Physiological function and kinetic mechanism of human liver alcohol dehydrogenase as 5 beta-cholestane-3 alpha,7 alpha,12 alpha,26-tetrol dehydrogenase.

Abstract

To test whether human liver alcohol dehydrogenase (alcohol:NAD+ oxidoreductase, EC 1.1.1.1) plays a role in the metabolism of cholesterol in man or not, a major isozyme of human liver alcohol dehydrogenase, beta 2 beta 2, was purified from homozygous atypical human livers, measuring both liver acetaldehyde reductase activity and that of 3 alpha,7 alpha,12 alpha-trihydroxy-5 beta-cholestan-26-al reductase (5 beta-cholestane-3 alpha,7 alpha,12 alpha,26-tetraol:NAD+ 26-oxidoreductase, EC 1.1.1.161) in the course of purification, and it was found that both enzyme activities were accompanied with each other at any step.
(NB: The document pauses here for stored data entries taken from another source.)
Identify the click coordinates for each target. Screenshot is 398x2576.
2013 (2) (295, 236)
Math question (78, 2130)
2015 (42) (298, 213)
Both enzyme activities of the highly purified isozyme, beta 2 beta 2, were inhibited by a chelating agent, 1,10-phenanthroline, for Zn which resides in the active site of the enzyme, the pKiapp value of which was 4.1 for both activities. They were also inhibited by a known competitive inhibitor, isobutyramide, in the same fashion and the Ki values calculated from both activities were the same (2.0 mM). From these results it was suggested that both enzyme activities are catalyzed by the same active site of the same enzyme protein. Kinetic studies of 5 beta-cholestane-3 alpha,7 alpha,12 alpha,26-tetrol dehydrogenase have shown that neither Theorell-Chance mechanism nor simple Ordered Bi Bi mechanism holds in the reaction; instead a mechanism which is asymmetric in both directions is operative.